Writer's Direct Line: 858-720-8942
jhentrich@sheppardmullin.com
April 13, 2009
VIA ELECTRONIC MAIL
Celeste Murphy
Legal Branch Chief
Division of Corporation Finance
Securities and Exchange Commission
100 F Street, N.E.
Mail Stop 3720
Washington, DC 20549
- Re:
- Bridgepoint Education, Inc.
Amendment No. 6 to Registration Statement on Form S-1
Filed April 13, 2009
File No. 333-156408
Dear Ms. Murphy:
On behalf of Bridgepoint Education, Inc. (the "Company"), we enclose for filing under the Securities Act of 1933, as amended, Amendment No. 6 to the above-referenced registration statement (the "Registration Statement") together with exhibits thereto.
Amendment No. 6 to the Registration Statement ("Amendment No. 6") contains revisions that have been made in response to comments received from the staff (the "Staff") of the Securities and Exchange Commission in the Staff's comment letter dated April 8, 2009. Set forth below are the Company's responses to the Staff's comments. The numbers of the responses and headings set forth below correspond to the numbered comments and headings on the letter from the Staff. For convenience, the text of the Staff's comments appears in italics in each item below.

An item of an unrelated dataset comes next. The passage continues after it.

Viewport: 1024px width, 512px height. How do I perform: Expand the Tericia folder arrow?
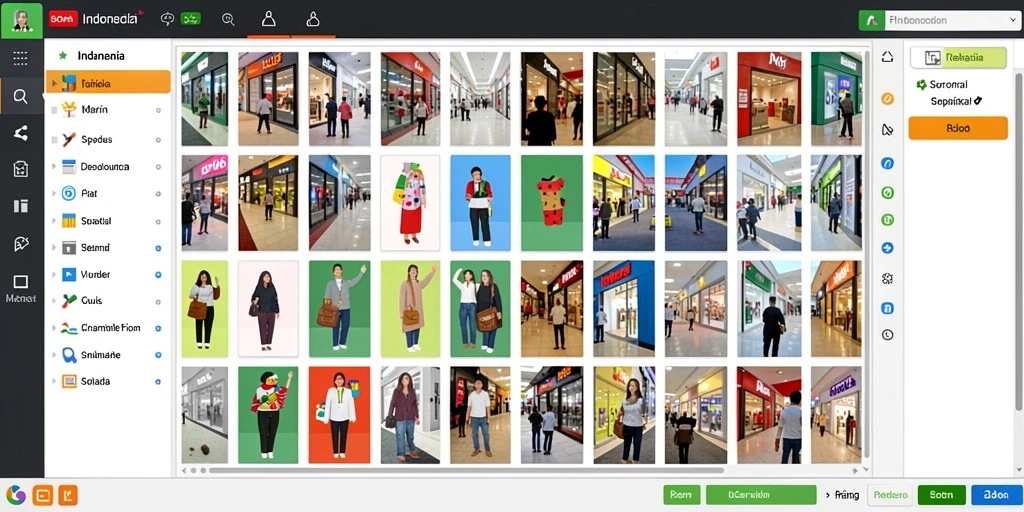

Concurrently with the transmission of this correspondence via IDEA, we are providing the Staff hard copies of this letter and marked copies of Amendment No. 6. The marked copies show changes made since the filing of Amendment No. 5 to the Registration Statement, filed on April 1, 2009.
Management's Discussion and Analysis of Financial Condition and Results of Operations, page 48
Settlement of stockholder dispute, page 52
- 1.
- We note your disclosure on page 52 that you have agreed to amend the Amended and Restated Registration Rights Agreement dated January 9, 2009 to, among other things, change the allocation of shares of common stock to be sold in this offering. Please file the amended agreement as an exhibit to your registration statement.
Response: The Company filed the Amended and Restated Registration Rights Agreement dated January 9, 2009 ("Registration Rights Agreement"), as amended by Amendment No. 1 to Registration Rights Agreement dated March 29, 2009 ("Amendment No. 1"), as Exhibit 4.4 to Amendment No. 4 to the Registration Statement, filed on March 30, 2009. Amendment No. 1 appears at the end of that exhibit.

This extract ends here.